Granta Magazine has just released its issue 115, The F Word. The word under the veil is feminism, a term that one would think would be outdated, at least in the Sixties and Seventies connotations of empowerment. However, allegedly even today there are elderly Gallic satyrs pouncing on hotel chambermaids, reminding us that the basic lessons of feminism have not yet been learned in some less developed peoples, like the political elite in France.

The editors of Granta introduce their 115th issue by asserting,

From Ghana to Great Britain, New Delhi to New York, the balance of power remains tipped towards men. Granta 115: The F Word explores the ways in which feminism continues to inform, address and complicate that balance.

Writing in the Independent, Arifa Akbar wonders exactly what feminism is up to these days.
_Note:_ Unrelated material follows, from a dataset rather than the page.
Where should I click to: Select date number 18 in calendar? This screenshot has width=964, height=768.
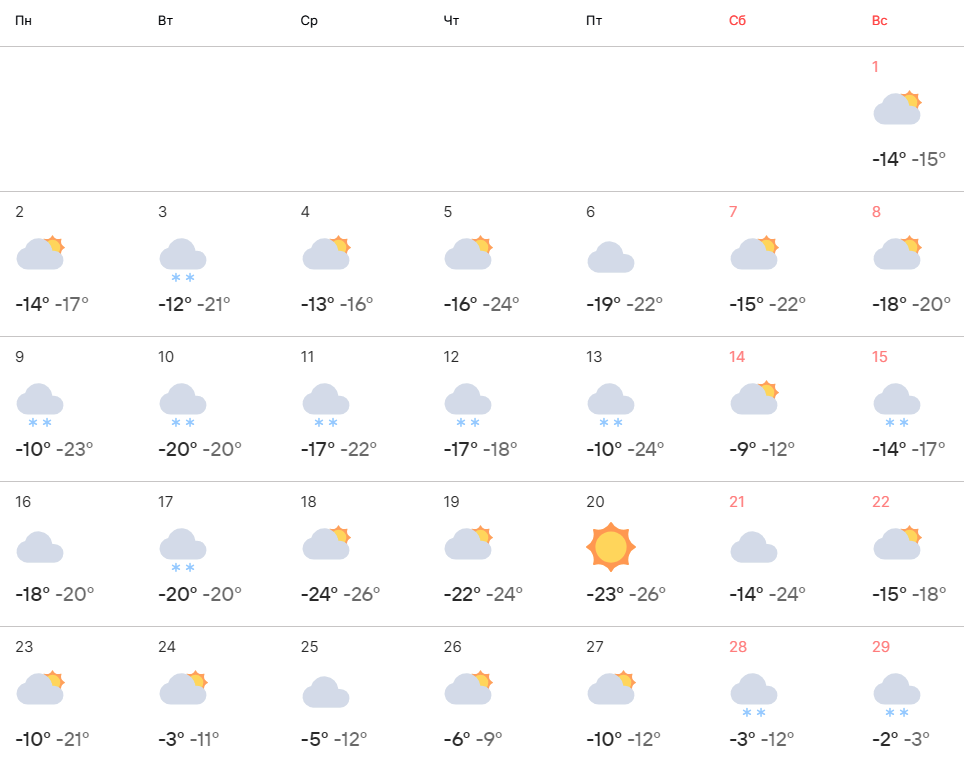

Revisiting the debate on women’s writing and feminism might now be considered a redundant exercise in an age where books written by women extend across genres and jostle for literary prizes and front-of-store positioning. The 1970s dictum of “writing by women, about women, for women” is certainly a historical anachronism. Philosophical arguments about writing the body are unfashionable with critical theorists and the question of whether women write as gendered beings is dismissed for failing to appreciate the governing role of the imagination in the writing process.

This year’s Orange Prize in particular has raised questions about the relevance and purpose of female-only literary awards. For a long time Jean Hannah Edelstein had paid little attention to the Orange Prize because “I have always agreed with AS Byatt that it was sexist. ‘It assumes there is a feminine subject matter,’ she said.”

One could also add that the Orange Prize should be ignored because of questionable taste after Jennifer Egan’s A Visit from the Goon Squad didn’t make the short list.

At any rate, Edelstein reluctantly admits that the Orange Prize may be worthwhile after all. She sifts through the recent evidence of the short thrift women writers have gotten in literary magazines and criticism and concludes,

I’ve changed my mind about the Orange prize. I still agree with Byatt that the idea of female-specific subject matter is spurious, but I don’t think that’s what the prize rewards. As long as women writers are forced to continue the exhausting battle for equal billing, they need the Orange prize to demonstrate the accomplishment and variety of their work.

As I’ve mentioned, the Granta issue appeared few days before the DSK affair started. It also appeared the day before Bridesmaids went into general release in the U.S. The film has gotten generally highly positive reviews, with most reviewers noting that it’s The Hangover with women. The film raises issues a number of issues that have troubled feminism for decades. What is authentically female experience? Can any female writer (or scriptwriter, in the case of Bridesmaids) reproduce it? Are women empowered whenever they assume traditionally male roles, regardless of the role?

At least one media outlet for freakishly empowered women has already praised Bridesmaids in fittingly unequivocal terms: Bridezilla.com says “Bridesmaids is a DAMN. GOOD. MOVIE.”